Wednesday, April 20, 2011

The Female in Snow Crash

In last week’s class we discussed how Neuromancer was in many ways made for the teenage boy. While some members of the class didn’t have a problem with this fact, others defended their enjoyment of the book and others (maybe just Professor Montez) disliked the book based on the idea that it was inherently for thirteen-year-old boys. Snow Crash seems to me to be even more overly written for a young male audience. Combining pizza, skateboards and high-speed cars in the opening pages of the book, what more could a teenage boy ask for?

As the book continues, I was a bit surprised to see a female character enter into the action. But Y.T. with her non-gendered initials doesn’t seem to be screaming femininity (maybe she shows more lady-like qualities later in the book and I’m just not there yet). There just doesn’t seem to be many women in the book. Y.T.’s mother is kept in the dark about her daughter’s job as a Kouier seemingly because she would disapprove of the danger in Y.T.’s job. But Y.T.’s mother also has a dangerous and secrete job working for the Feds. Both mother and daughter try to protect the other by not disclosing information about their choice of career.

But Y.T. must change out of her manly Kourier uniform into a dress before returning home. She uses a female friend as an alibi to fool her mother into thinking she is harmlessly socializing with other females, as opposed to steeling cars, zipping around on skateboards and chasing murders around the city with an older man (Hiro). Y.T. must hide her femininity from the outside male world, by dressing and acting like a man, but she also must hide this manly side from her female character at home.
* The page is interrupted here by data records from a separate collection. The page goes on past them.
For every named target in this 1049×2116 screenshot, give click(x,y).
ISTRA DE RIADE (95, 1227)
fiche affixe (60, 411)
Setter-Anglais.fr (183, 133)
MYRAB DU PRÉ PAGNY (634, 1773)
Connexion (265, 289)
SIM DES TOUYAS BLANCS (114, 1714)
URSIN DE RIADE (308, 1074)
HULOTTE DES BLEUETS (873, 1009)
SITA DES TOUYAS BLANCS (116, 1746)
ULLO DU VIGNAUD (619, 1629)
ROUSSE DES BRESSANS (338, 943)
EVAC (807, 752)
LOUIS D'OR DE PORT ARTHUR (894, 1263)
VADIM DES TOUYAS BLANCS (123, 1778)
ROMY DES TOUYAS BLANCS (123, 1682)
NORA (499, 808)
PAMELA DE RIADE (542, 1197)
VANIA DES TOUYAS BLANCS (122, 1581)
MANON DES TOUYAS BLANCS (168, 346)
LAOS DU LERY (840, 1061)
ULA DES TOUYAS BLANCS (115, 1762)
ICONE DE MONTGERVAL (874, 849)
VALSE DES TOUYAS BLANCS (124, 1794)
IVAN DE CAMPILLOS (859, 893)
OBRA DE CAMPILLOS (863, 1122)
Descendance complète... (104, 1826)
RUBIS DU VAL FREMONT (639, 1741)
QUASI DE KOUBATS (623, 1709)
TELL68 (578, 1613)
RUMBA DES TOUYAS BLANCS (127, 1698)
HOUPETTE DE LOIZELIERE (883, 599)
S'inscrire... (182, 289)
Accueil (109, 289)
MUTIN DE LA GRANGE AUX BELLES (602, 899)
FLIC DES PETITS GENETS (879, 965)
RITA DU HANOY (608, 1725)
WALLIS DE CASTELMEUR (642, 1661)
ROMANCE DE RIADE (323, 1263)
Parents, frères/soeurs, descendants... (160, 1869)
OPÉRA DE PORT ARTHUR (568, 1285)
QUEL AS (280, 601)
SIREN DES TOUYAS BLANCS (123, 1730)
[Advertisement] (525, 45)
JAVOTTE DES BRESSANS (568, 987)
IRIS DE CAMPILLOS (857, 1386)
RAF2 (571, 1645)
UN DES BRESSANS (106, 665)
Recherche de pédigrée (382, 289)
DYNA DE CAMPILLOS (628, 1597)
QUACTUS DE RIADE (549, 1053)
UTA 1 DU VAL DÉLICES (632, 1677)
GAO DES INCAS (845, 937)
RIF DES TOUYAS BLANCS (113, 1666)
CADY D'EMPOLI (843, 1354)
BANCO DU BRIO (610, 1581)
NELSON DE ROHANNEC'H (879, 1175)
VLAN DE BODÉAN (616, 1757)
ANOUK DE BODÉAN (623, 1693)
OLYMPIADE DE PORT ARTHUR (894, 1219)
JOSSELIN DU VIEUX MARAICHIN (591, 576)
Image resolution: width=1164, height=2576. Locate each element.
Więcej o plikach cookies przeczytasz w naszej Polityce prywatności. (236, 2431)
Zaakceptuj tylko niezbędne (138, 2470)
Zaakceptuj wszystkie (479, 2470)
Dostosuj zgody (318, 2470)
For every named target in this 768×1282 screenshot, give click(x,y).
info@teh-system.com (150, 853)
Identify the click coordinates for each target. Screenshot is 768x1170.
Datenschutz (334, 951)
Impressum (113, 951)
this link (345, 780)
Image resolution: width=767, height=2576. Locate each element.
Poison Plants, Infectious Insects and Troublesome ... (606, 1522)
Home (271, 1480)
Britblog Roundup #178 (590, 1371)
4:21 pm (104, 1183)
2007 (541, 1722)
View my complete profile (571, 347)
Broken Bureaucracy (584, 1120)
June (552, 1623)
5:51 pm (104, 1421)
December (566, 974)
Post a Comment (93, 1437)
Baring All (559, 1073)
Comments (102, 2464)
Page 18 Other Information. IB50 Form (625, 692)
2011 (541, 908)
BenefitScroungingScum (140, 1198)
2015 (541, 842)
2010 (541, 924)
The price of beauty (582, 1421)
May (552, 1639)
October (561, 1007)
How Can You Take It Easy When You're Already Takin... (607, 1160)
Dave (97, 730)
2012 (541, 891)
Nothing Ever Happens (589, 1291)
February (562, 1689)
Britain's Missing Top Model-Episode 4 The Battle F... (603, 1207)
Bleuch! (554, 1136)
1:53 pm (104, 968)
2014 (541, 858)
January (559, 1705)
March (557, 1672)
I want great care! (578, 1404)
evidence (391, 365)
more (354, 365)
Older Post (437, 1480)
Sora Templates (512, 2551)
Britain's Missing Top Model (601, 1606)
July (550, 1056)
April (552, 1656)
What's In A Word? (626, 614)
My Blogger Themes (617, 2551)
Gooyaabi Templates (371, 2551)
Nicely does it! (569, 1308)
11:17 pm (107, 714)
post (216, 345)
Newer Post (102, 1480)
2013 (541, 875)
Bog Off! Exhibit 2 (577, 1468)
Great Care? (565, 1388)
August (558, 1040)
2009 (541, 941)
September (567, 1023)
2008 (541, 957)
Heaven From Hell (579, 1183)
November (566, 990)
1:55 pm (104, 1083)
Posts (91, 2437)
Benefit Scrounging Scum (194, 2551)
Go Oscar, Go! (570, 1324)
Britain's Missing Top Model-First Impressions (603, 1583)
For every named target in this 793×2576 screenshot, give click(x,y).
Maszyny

But even with Y.T. as a spunky female character, I don’t know how a female audience would relate or does relate to Y.T. and this book in general. Although I can relate to Y.T.’s desire to ride skateboards and act like one of the boys, I find her need to separate her male and female sides troubling. Snow Crash seems to force her to be one or the other, not incorporating her feminine and masculine sides into one strong character.

1 comments:

Ben said...

Y.T. seems like a female skaterpunk to me, just with more emphasis on the punk than the female aspects for most of the book.

What about the sex scene with Raven and the dentata?